Every entry below is to be copied exactly, with nothing left out.

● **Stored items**
Segment Open
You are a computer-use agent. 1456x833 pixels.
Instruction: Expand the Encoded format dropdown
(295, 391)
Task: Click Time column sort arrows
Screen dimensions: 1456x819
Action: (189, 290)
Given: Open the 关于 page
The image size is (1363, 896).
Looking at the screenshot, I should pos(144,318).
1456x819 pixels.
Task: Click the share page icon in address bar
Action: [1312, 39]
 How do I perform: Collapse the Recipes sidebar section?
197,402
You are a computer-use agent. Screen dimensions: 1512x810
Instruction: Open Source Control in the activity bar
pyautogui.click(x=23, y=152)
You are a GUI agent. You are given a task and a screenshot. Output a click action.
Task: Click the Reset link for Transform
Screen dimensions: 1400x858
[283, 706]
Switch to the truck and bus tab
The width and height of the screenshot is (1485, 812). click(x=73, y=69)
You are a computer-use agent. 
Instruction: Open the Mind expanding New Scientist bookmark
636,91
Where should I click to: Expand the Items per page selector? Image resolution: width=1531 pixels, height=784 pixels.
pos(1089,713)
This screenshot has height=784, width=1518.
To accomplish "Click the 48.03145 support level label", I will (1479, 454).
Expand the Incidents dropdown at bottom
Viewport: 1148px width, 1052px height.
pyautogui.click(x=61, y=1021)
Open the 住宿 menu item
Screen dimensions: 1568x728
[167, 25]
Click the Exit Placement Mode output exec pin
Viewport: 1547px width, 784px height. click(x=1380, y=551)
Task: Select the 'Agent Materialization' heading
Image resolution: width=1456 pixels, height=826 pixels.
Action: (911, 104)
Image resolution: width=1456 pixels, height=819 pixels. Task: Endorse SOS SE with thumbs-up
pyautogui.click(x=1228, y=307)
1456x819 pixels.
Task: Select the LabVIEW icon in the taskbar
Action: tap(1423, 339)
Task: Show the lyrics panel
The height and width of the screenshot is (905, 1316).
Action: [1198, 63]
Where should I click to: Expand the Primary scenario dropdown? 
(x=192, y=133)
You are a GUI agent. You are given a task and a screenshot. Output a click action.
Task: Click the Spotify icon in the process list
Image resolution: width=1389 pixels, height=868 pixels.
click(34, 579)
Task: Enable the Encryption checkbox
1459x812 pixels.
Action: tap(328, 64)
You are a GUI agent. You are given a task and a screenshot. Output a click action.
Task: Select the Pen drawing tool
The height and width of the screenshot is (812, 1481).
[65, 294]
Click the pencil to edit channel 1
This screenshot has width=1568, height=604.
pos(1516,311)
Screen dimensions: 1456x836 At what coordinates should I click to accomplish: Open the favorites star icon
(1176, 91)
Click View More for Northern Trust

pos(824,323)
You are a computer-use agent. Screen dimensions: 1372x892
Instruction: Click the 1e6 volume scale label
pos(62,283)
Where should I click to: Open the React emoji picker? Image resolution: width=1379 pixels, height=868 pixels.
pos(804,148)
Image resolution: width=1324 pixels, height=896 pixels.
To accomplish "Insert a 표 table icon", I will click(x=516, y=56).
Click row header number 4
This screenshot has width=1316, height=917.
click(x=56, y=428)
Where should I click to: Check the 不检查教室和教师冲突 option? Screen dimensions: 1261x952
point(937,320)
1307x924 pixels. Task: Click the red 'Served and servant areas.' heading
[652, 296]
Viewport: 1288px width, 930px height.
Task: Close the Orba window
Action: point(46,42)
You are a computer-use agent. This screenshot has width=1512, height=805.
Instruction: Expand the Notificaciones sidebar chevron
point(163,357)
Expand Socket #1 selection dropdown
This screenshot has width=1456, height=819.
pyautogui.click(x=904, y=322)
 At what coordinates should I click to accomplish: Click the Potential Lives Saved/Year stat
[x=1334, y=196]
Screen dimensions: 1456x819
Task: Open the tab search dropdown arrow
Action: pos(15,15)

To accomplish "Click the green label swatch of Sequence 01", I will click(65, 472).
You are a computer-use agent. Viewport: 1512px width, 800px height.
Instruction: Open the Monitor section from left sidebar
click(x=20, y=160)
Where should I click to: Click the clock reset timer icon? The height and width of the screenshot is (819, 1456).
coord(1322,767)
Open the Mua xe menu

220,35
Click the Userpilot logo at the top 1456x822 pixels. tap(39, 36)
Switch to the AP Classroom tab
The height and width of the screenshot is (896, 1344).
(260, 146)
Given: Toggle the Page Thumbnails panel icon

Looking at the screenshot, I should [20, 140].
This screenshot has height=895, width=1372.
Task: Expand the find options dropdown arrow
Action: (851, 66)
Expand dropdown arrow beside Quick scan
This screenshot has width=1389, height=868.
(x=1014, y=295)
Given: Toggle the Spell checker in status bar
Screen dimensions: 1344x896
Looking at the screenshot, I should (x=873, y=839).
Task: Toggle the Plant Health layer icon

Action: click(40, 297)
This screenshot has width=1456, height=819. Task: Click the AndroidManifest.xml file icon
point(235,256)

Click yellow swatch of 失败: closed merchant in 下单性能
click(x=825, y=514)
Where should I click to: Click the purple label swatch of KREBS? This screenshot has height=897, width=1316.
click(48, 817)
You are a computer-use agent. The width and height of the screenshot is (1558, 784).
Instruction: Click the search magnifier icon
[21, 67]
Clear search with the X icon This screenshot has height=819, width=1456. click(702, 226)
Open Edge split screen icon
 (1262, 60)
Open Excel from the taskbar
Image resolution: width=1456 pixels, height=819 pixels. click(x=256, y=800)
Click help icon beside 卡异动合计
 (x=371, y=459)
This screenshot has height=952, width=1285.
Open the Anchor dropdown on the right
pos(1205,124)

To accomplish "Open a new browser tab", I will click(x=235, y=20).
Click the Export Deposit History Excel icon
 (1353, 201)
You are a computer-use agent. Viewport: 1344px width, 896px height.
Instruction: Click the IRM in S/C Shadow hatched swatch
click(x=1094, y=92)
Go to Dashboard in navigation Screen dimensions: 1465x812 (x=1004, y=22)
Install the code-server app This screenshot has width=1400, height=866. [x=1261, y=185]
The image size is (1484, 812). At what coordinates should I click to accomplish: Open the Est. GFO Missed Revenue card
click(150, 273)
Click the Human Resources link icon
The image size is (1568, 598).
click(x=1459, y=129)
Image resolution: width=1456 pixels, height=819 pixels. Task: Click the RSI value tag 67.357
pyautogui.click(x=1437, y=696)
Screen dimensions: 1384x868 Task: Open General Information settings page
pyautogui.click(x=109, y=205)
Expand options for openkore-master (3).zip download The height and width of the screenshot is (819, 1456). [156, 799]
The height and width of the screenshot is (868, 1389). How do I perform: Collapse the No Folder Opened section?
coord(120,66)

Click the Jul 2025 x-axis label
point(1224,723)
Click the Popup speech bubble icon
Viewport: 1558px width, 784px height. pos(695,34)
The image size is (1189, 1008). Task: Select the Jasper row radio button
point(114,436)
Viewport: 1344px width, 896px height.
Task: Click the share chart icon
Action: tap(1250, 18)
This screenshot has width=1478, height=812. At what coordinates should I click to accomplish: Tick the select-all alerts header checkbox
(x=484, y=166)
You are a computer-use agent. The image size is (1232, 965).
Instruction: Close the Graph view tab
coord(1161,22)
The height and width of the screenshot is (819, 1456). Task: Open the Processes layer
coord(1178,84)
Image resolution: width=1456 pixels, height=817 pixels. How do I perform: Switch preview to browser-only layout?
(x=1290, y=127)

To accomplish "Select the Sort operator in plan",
Segment Closed
● **Result of this exercise**
You are a computer-use agent. 1456x833 pixels.
Instruction: Expand the Encoded format dropdown
(295, 391)
Task: Click Time column sort arrows
Screen dimensions: 1456x819
Action: (189, 290)
Given: Open the 关于 page
The image size is (1363, 896).
Looking at the screenshot, I should pos(144,318).
1456x819 pixels.
Task: Click the share page icon in address bar
Action: [1312, 39]
 How do I perform: Collapse the Recipes sidebar section?
197,402
You are a computer-use agent. Screen dimensions: 1512x810
Instruction: Open Source Control in the activity bar
pyautogui.click(x=23, y=152)
You are a GUI agent. You are given a task and a screenshot. Output a click action.
Task: Click the Reset link for Transform
Screen dimensions: 1400x858
[283, 706]
Switch to the truck and bus tab
The width and height of the screenshot is (1485, 812). click(x=73, y=69)
You are a computer-use agent. 
Instruction: Open the Mind expanding New Scientist bookmark
636,91
Where should I click to: Expand the Items per page selector? Image resolution: width=1531 pixels, height=784 pixels.
pos(1089,713)
This screenshot has height=784, width=1518.
To accomplish "Click the 48.03145 support level label", I will (1479, 454).
Expand the Incidents dropdown at bottom
Viewport: 1148px width, 1052px height.
pyautogui.click(x=61, y=1021)
Open the 住宿 menu item
Screen dimensions: 1568x728
[167, 25]
Click the Exit Placement Mode output exec pin
Viewport: 1547px width, 784px height. click(x=1380, y=551)
Task: Select the 'Agent Materialization' heading
Image resolution: width=1456 pixels, height=826 pixels.
Action: (911, 104)
Image resolution: width=1456 pixels, height=819 pixels. Task: Endorse SOS SE with thumbs-up
pyautogui.click(x=1228, y=307)
1456x819 pixels.
Task: Select the LabVIEW icon in the taskbar
Action: tap(1423, 339)
Task: Show the lyrics panel
The height and width of the screenshot is (905, 1316).
Action: [1198, 63]
Where should I click to: Expand the Primary scenario dropdown? 
(x=192, y=133)
You are a GUI agent. You are given a task and a screenshot. Output a click action.
Task: Click the Spotify icon in the process list
Image resolution: width=1389 pixels, height=868 pixels.
click(34, 579)
Task: Enable the Encryption checkbox
1459x812 pixels.
Action: tap(328, 64)
You are a GUI agent. You are given a task and a screenshot. Output a click action.
Task: Select the Pen drawing tool
The height and width of the screenshot is (812, 1481).
[65, 294]
Click the pencil to edit channel 1
This screenshot has width=1568, height=604.
pos(1516,311)
Screen dimensions: 1456x836 At what coordinates should I click to accomplish: Open the favorites star icon
(1176, 91)
Click View More for Northern Trust

pos(824,323)
You are a computer-use agent. Screen dimensions: 1372x892
Instruction: Click the 1e6 volume scale label
pos(62,283)
Where should I click to: Open the React emoji picker? Image resolution: width=1379 pixels, height=868 pixels.
pos(804,148)
Image resolution: width=1324 pixels, height=896 pixels.
To accomplish "Insert a 표 table icon", I will click(x=516, y=56).
Click row header number 4
This screenshot has width=1316, height=917.
click(x=56, y=428)
Where should I click to: Check the 不检查教室和教师冲突 option? Screen dimensions: 1261x952
point(937,320)
1307x924 pixels. Task: Click the red 'Served and servant areas.' heading
[652, 296]
Viewport: 1288px width, 930px height.
Task: Close the Orba window
Action: point(46,42)
You are a computer-use agent. This screenshot has width=1512, height=805.
Instruction: Expand the Notificaciones sidebar chevron
point(163,357)
Expand Socket #1 selection dropdown
This screenshot has width=1456, height=819.
pyautogui.click(x=904, y=322)
 At what coordinates should I click to accomplish: Click the Potential Lives Saved/Year stat
[x=1334, y=196]
Screen dimensions: 1456x819
Task: Open the tab search dropdown arrow
Action: pos(15,15)

To accomplish "Click the green label swatch of Sequence 01", I will click(65, 472).
You are a computer-use agent. Viewport: 1512px width, 800px height.
Instruction: Open the Monitor section from left sidebar
click(x=20, y=160)
Where should I click to: Click the clock reset timer icon? The height and width of the screenshot is (819, 1456).
coord(1322,767)
Open the Mua xe menu

220,35
Click the Userpilot logo at the top 1456x822 pixels. tap(39, 36)
Switch to the AP Classroom tab
The height and width of the screenshot is (896, 1344).
(260, 146)
Given: Toggle the Page Thumbnails panel icon

Looking at the screenshot, I should [20, 140].
This screenshot has height=895, width=1372.
Task: Expand the find options dropdown arrow
Action: (851, 66)
Expand dropdown arrow beside Quick scan
This screenshot has width=1389, height=868.
(x=1014, y=295)
Given: Toggle the Spell checker in status bar
Screen dimensions: 1344x896
Looking at the screenshot, I should (x=873, y=839).
Task: Toggle the Plant Health layer icon

Action: click(40, 297)
This screenshot has width=1456, height=819. Task: Click the AndroidManifest.xml file icon
point(235,256)

Click yellow swatch of 失败: closed merchant in 下单性能
click(x=825, y=514)
Where should I click to: Click the purple label swatch of KREBS? This screenshot has height=897, width=1316.
click(48, 817)
You are a computer-use agent. The width and height of the screenshot is (1558, 784).
Instruction: Click the search magnifier icon
[21, 67]
Clear search with the X icon This screenshot has height=819, width=1456. click(702, 226)
Open Edge split screen icon
 (1262, 60)
Open Excel from the taskbar
Image resolution: width=1456 pixels, height=819 pixels. click(x=256, y=800)
Click help icon beside 卡异动合计
 (x=371, y=459)
This screenshot has height=952, width=1285.
Open the Anchor dropdown on the right
pos(1205,124)

To accomplish "Open a new browser tab", I will click(x=235, y=20).
Click the Export Deposit History Excel icon
 (1353, 201)
You are a computer-use agent. Viewport: 1344px width, 896px height.
Instruction: Click the IRM in S/C Shadow hatched swatch
click(x=1094, y=92)
Go to Dashboard in navigation Screen dimensions: 1465x812 (x=1004, y=22)
Install the code-server app This screenshot has width=1400, height=866. [x=1261, y=185]
The image size is (1484, 812). At what coordinates should I click to accomplish: Open the Est. GFO Missed Revenue card
click(150, 273)
Click the Human Resources link icon
The image size is (1568, 598).
click(x=1459, y=129)
Image resolution: width=1456 pixels, height=819 pixels. Task: Click the RSI value tag 67.357
pyautogui.click(x=1437, y=696)
Screen dimensions: 1384x868 Task: Open General Information settings page
pyautogui.click(x=109, y=205)
Expand options for openkore-master (3).zip download The height and width of the screenshot is (819, 1456). [156, 799]
The height and width of the screenshot is (868, 1389). How do I perform: Collapse the No Folder Opened section?
coord(120,66)

Click the Jul 2025 x-axis label
point(1224,723)
Click the Popup speech bubble icon
Viewport: 1558px width, 784px height. pos(695,34)
The image size is (1189, 1008). Task: Select the Jasper row radio button
point(114,436)
Viewport: 1344px width, 896px height.
Task: Click the share chart icon
Action: tap(1250, 18)
This screenshot has width=1478, height=812. At what coordinates should I click to accomplish: Tick the select-all alerts header checkbox
(x=484, y=166)
You are a computer-use agent. The image size is (1232, 965).
Instruction: Close the Graph view tab
coord(1161,22)
The height and width of the screenshot is (819, 1456). Task: Open the Processes layer
coord(1178,84)
Image resolution: width=1456 pixels, height=817 pixels. How do I perform: Switch preview to browser-only layout?
(x=1290, y=127)

To accomplish "Select the Sort operator in plan",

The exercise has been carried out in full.